» **WHAT YOU NEED TO DO**: Return all the lines below, exactly as they read.
RECORDS PROVIDED below:
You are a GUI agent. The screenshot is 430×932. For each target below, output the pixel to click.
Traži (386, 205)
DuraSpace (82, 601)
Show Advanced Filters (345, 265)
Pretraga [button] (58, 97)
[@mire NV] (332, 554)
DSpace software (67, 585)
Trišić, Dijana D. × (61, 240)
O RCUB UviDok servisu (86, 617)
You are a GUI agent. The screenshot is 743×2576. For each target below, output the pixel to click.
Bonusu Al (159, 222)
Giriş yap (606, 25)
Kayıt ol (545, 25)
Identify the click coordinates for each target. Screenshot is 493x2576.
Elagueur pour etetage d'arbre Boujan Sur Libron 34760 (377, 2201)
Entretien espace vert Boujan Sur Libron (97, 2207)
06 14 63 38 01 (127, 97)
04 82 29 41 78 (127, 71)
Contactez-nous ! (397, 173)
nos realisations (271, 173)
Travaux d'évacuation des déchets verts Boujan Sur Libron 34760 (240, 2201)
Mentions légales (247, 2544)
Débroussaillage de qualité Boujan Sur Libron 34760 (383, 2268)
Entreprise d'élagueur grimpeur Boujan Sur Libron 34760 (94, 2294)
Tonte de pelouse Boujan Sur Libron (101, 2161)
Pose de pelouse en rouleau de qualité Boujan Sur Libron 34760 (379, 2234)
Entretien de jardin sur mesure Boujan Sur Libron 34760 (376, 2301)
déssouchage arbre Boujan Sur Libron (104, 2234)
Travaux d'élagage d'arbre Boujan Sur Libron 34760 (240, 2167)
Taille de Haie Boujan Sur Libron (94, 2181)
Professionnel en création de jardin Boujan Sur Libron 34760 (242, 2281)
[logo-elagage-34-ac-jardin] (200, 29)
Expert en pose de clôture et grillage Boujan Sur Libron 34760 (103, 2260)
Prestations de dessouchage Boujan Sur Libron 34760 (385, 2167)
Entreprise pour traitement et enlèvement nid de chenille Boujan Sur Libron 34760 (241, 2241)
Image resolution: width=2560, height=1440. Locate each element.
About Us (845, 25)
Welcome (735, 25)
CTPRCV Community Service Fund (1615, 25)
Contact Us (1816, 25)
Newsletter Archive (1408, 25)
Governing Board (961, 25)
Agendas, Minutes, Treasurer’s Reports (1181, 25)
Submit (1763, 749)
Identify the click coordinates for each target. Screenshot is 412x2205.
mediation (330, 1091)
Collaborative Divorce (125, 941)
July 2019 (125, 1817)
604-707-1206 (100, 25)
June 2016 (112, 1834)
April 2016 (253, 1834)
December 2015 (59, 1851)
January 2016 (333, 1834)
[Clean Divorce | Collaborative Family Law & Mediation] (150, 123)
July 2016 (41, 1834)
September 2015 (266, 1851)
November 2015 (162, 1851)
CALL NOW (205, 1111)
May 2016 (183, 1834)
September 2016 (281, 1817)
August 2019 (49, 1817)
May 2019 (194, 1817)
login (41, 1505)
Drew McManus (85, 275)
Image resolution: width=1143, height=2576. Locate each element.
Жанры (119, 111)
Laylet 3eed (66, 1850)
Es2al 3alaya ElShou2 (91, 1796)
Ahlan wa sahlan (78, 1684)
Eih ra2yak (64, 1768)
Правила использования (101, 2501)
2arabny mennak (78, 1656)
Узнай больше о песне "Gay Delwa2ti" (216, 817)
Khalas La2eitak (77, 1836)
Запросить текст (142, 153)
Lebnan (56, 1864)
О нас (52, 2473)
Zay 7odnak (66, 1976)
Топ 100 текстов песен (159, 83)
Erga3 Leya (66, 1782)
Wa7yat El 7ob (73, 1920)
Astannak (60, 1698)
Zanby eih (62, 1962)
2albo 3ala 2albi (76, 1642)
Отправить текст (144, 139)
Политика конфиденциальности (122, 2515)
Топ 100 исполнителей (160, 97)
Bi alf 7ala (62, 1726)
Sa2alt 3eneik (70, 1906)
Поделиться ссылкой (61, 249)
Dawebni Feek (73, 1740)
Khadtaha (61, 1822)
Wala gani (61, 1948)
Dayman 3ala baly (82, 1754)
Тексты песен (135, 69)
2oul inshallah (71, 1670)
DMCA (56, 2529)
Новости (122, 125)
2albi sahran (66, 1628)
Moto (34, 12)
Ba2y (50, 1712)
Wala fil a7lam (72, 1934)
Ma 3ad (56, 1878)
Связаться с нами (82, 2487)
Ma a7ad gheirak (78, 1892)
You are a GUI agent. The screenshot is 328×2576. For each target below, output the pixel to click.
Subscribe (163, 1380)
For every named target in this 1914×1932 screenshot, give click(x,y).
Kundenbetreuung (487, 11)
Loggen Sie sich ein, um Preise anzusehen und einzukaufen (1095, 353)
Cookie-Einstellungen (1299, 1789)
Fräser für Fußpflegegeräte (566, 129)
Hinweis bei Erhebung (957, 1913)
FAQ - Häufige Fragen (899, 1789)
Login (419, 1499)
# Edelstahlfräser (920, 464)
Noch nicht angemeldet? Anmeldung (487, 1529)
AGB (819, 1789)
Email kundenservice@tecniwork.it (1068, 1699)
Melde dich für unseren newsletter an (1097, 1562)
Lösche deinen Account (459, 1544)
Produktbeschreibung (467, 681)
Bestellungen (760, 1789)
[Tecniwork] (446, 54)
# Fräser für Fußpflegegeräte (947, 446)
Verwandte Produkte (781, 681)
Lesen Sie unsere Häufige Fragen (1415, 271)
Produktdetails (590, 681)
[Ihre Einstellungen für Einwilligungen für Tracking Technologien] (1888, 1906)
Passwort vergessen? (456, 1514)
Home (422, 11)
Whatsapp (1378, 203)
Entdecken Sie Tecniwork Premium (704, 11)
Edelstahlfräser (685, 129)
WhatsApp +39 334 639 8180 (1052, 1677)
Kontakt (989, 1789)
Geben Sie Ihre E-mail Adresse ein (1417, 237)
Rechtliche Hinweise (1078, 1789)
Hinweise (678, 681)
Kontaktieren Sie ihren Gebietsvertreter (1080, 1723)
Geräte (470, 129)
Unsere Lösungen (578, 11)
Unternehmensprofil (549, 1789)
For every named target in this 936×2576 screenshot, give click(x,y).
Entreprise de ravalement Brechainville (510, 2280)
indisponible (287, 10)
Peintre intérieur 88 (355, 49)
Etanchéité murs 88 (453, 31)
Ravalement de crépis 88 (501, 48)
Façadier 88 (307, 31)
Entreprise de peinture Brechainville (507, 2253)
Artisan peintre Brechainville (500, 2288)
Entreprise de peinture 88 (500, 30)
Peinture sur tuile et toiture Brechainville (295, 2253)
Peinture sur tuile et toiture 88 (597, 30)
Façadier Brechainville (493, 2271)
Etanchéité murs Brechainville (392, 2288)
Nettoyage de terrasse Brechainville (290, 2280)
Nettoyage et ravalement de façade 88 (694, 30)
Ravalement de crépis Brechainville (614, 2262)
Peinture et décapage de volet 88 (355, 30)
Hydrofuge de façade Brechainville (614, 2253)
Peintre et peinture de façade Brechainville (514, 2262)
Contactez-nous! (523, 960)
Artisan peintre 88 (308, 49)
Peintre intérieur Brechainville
End of RECORDS PROVIDED.
» **RESPONSE AREA**:
You are a GUI agent. The screenshot is 430×932. For each target below, output the pixel to click.
Traži (386, 205)
DuraSpace (82, 601)
Show Advanced Filters (345, 265)
Pretraga [button] (58, 97)
[@mire NV] (332, 554)
DSpace software (67, 585)
Trišić, Dijana D. × (61, 240)
O RCUB UviDok servisu (86, 617)
You are a GUI agent. The screenshot is 743×2576. For each target below, output the pixel to click.
Bonusu Al (159, 222)
Giriş yap (606, 25)
Kayıt ol (545, 25)
Identify the click coordinates for each target. Screenshot is 493x2576.
Elagueur pour etetage d'arbre Boujan Sur Libron 34760 (377, 2201)
Entretien espace vert Boujan Sur Libron (97, 2207)
06 14 63 38 01 (127, 97)
04 82 29 41 78 (127, 71)
Contactez-nous ! (397, 173)
nos realisations (271, 173)
Travaux d'évacuation des déchets verts Boujan Sur Libron 34760 (240, 2201)
Mentions légales (247, 2544)
Débroussaillage de qualité Boujan Sur Libron 34760 (383, 2268)
Entreprise d'élagueur grimpeur Boujan Sur Libron 34760 (94, 2294)
Tonte de pelouse Boujan Sur Libron (101, 2161)
Pose de pelouse en rouleau de qualité Boujan Sur Libron 34760 (379, 2234)
Entretien de jardin sur mesure Boujan Sur Libron 34760 (376, 2301)
déssouchage arbre Boujan Sur Libron (104, 2234)
Travaux d'élagage d'arbre Boujan Sur Libron 34760 (240, 2167)
Taille de Haie Boujan Sur Libron (94, 2181)
Professionnel en création de jardin Boujan Sur Libron 34760 (242, 2281)
[logo-elagage-34-ac-jardin] (200, 29)
Expert en pose de clôture et grillage Boujan Sur Libron 34760 (103, 2260)
Prestations de dessouchage Boujan Sur Libron 34760 (385, 2167)
Entreprise pour traitement et enlèvement nid de chenille Boujan Sur Libron 34760 (241, 2241)
Image resolution: width=2560, height=1440. Locate each element.
About Us (845, 25)
Welcome (735, 25)
CTPRCV Community Service Fund (1615, 25)
Contact Us (1816, 25)
Newsletter Archive (1408, 25)
Governing Board (961, 25)
Agendas, Minutes, Treasurer’s Reports (1181, 25)
Submit (1763, 749)
Identify the click coordinates for each target. Screenshot is 412x2205.
mediation (330, 1091)
Collaborative Divorce (125, 941)
July 2019 (125, 1817)
604-707-1206 (100, 25)
June 2016 (112, 1834)
April 2016 (253, 1834)
December 2015 (59, 1851)
January 2016 (333, 1834)
[Clean Divorce | Collaborative Family Law & Mediation] (150, 123)
July 2016 (41, 1834)
September 2015 (266, 1851)
November 2015 (162, 1851)
CALL NOW (205, 1111)
May 2016 (183, 1834)
September 2016 (281, 1817)
August 2019 (49, 1817)
May 2019 (194, 1817)
login (41, 1505)
Drew McManus (85, 275)
Image resolution: width=1143, height=2576. Locate each element.
Жанры (119, 111)
Laylet 3eed (66, 1850)
Es2al 3alaya ElShou2 (91, 1796)
Ahlan wa sahlan (78, 1684)
Eih ra2yak (64, 1768)
Правила использования (101, 2501)
2arabny mennak (78, 1656)
Узнай больше о песне "Gay Delwa2ti" (216, 817)
Khalas La2eitak (77, 1836)
Запросить текст (142, 153)
Lebnan (56, 1864)
О нас (52, 2473)
Zay 7odnak (66, 1976)
Топ 100 текстов песен (159, 83)
Erga3 Leya (66, 1782)
Wa7yat El 7ob (73, 1920)
Astannak (60, 1698)
Zanby eih (62, 1962)
2albo 3ala 2albi (76, 1642)
Отправить текст (144, 139)
Политика конфиденциальности (122, 2515)
Топ 100 исполнителей (160, 97)
Bi alf 7ala (62, 1726)
Sa2alt 3eneik (70, 1906)
Поделиться ссылкой (61, 249)
Dawebni Feek (73, 1740)
Khadtaha (61, 1822)
Wala gani (61, 1948)
Dayman 3ala baly (82, 1754)
Тексты песен (135, 69)
2oul inshallah (71, 1670)
DMCA (56, 2529)
Новости (122, 125)
2albi sahran (66, 1628)
Moto (34, 12)
Ba2y (50, 1712)
Wala fil a7lam (72, 1934)
Ma 3ad (56, 1878)
Связаться с нами (82, 2487)
Ma a7ad gheirak (78, 1892)
You are a GUI agent. The screenshot is 328×2576. For each target below, output the pixel to click.
Subscribe (163, 1380)
For every named target in this 1914×1932 screenshot, give click(x,y).
Kundenbetreuung (487, 11)
Loggen Sie sich ein, um Preise anzusehen und einzukaufen (1095, 353)
Cookie-Einstellungen (1299, 1789)
Fräser für Fußpflegegeräte (566, 129)
Hinweis bei Erhebung (957, 1913)
FAQ - Häufige Fragen (899, 1789)
Login (419, 1499)
# Edelstahlfräser (920, 464)
Noch nicht angemeldet? Anmeldung (487, 1529)
AGB (819, 1789)
Email kundenservice@tecniwork.it (1068, 1699)
Melde dich für unseren newsletter an (1097, 1562)
Lösche deinen Account (459, 1544)
Produktbeschreibung (467, 681)
Bestellungen (760, 1789)
[Tecniwork] (446, 54)
# Fräser für Fußpflegegeräte (947, 446)
Verwandte Produkte (781, 681)
Lesen Sie unsere Häufige Fragen (1415, 271)
Produktdetails (590, 681)
[Ihre Einstellungen für Einwilligungen für Tracking Technologien] (1888, 1906)
Passwort vergessen? (456, 1514)
Home (422, 11)
Whatsapp (1378, 203)
Entdecken Sie Tecniwork Premium (704, 11)
Edelstahlfräser (685, 129)
WhatsApp +39 334 639 8180 (1052, 1677)
Kontakt (989, 1789)
Geben Sie Ihre E-mail Adresse ein (1417, 237)
Rechtliche Hinweise (1078, 1789)
Hinweise (678, 681)
Kontaktieren Sie ihren Gebietsvertreter (1080, 1723)
Geräte (470, 129)
Unsere Lösungen (578, 11)
Unternehmensprofil (549, 1789)
For every named target in this 936×2576 screenshot, give click(x,y).
Entreprise de ravalement Brechainville (510, 2280)
indisponible (287, 10)
Peintre intérieur 88 (355, 49)
Etanchéité murs 88 (453, 31)
Ravalement de crépis 88 (501, 48)
Façadier 88 (307, 31)
Entreprise de peinture Brechainville (507, 2253)
Artisan peintre Brechainville (500, 2288)
Entreprise de peinture 88 (500, 30)
Peinture sur tuile et toiture Brechainville (295, 2253)
Peinture sur tuile et toiture 88 (597, 30)
Façadier Brechainville (493, 2271)
Etanchéité murs Brechainville (392, 2288)
Nettoyage de terrasse Brechainville (290, 2280)
Nettoyage et ravalement de façade 88 (694, 30)
Ravalement de crépis Brechainville (614, 2262)
Peinture et décapage de volet 88 (355, 30)
Hydrofuge de façade Brechainville (614, 2253)
Peintre et peinture de façade Brechainville (514, 2262)
Contactez-nous! (523, 960)
Artisan peintre 88 (308, 49)
Peintre intérieur Brechainville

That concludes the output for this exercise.